The birth records say there was a four hour labor, but really there was only about an hour and a half where I was lost in the work of labor. As soon as everything was more or less set, I had stripped off my clothes, put my glasses on a shelf and let the labor really begin. Instead of trying to avoid the pain and intensity of the contractions of my lower body, I backed and lay myself into them, willing myself to open and accept it. Thus, I opened and was ready for transition fairly quickly, but without back labor, the sensations of uterine movement were more intense sensation rather than pain and I did get those little breathing spaces I had been looking for in my first labor. When it was time, I pushed Oli out while standing, knee deep in a hot tub, one leg slung up on the rim. Once out, I took him in my arms and sunk down into the hot water relieving the muscles in my legs.

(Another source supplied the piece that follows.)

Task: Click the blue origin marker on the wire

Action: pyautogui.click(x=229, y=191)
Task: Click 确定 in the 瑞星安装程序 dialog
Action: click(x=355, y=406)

It was fast and fairly furious and the way that he was meant to be born. The image I had as he was born was a giraffe that births her young to the ground and gets him moving right away. It is Oli’s essence: a moving, strong creature ready to begin right away. The midwives said he was hearty enough at the first Apgar check that if there was an Apgar score above ten, they could have given him an eleven or twelve, he surely deserved it.

Oli’s birth position has also translated to a picture of who he is in the world. After birth, he really didn’t like being rolled up into a sling and did all the familiar pushes to get out of it that he had done inside me. His strong neck and head pushes in utero are a mirror of all the movements he makes today: he tends to be a headstrong personality, he pushes with his head when he’s upset and he has given me more bumped lips, noses and head bruises than I can count as he plays like a wild animal.

He is delightful in this physicality though it can be painful to play with him as he learns physical control and responsibility for his actions. That is the work set out for me: helping him harness his innate strength and physical determination for his greater good and to make the world a better place because he can help push and pull it together. I continue to accept him and his physicality easier when I reflect on that strong, rosy baby already wildly sucking at his first nursing, his fists trying to make it into his mouth as he worked to take in life as much as possible.

Labor with both my children was my first experience of their physical expressions and the first step of the parenting dance to which I am constantly learning the next steps, just so I can keep up. I continue to create a connection with who they are and how to parent them through my memory of their births.

Gillian Gillette is a writer and mother who lives in the Bay Area.